August 10, 2004
Shorts, 8/10.
Online viewing tip, via Movie City News. 17 hellaciously good ads from Errol Morris for MoveOn PAC: 1, 2...
...3, 4, 5, 6, 7, 8, 9, 10, 11, 12, 13, 14, 15, 16 and 17.
A not uncommon exercise for film critics is the occasional survey of the contemporary cinemascape in search of an almost accidental collective statement: Here's who we are, now. Salon's Charles Taylor believes he's found a "feeling of rootlessness, of being in a world where the only sense of home is to be found in a state of constant flux" in films as varied as Lost in Translation and Before Sunset, What Time Is It There? and "the lovely and underrated" Lara Croft Tomb Raider: The Cradle of Life: "It's as if our anxieties about the headlong pace of technology, of living under the threat of terrorism, of an economy that leaves most of us unsettled long past the age when our parents and grandparents had achieved some semblance of security, about being overwhelmed with choices we're not sure we even want to avail ourselves of, had risen from us like a collective ether and permeated the screen."
Also in Salon: Andrew O'Hehir on Michael Henry Heim's new translation of Thomas Mann's Death in Venice.
"While war rewrites civil and criminal laws, Hollywood rewrites history." Tony Kashani in Dissident Voice. Also via They Shoot Pictures, Don't They?: Scarlet Cheng in the Sun-Sentinel on how Takeshi Kitano and Yoji Yamada are revitalizing the samurai genre.
In Patricia Quinn Saved My Life, two women meet three Quinns, or rather, three Magentas at a Rocky Horror convention. The Guardian's Michael Coveney sorts out another meshing of fact and fiction, this time on stage in Edinburgh, where Patricia Quinn herself will be performing.
David Thomson in the Independent on The Manchurian Candidate: "Why or how is the first film funny? Well, let's count the ways."

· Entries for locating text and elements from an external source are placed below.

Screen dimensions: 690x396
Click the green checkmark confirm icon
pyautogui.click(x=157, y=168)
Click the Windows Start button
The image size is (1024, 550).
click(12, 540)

Harvey Weinstein may be allowed to forge a new production company on his own while his brother Bob would remain at Disney, reports Laura M Holson in the New York Times.
Aaron Barnhart fears the worst for one of his favorite channels: "It would be a travesty if Trio didn't make it to November. Had more Americans been allowed to see it in the first place, they would've joined me in voting for it with their clickers."
In the Los Angeles Times, Claudia Luther remembers Fay Wray.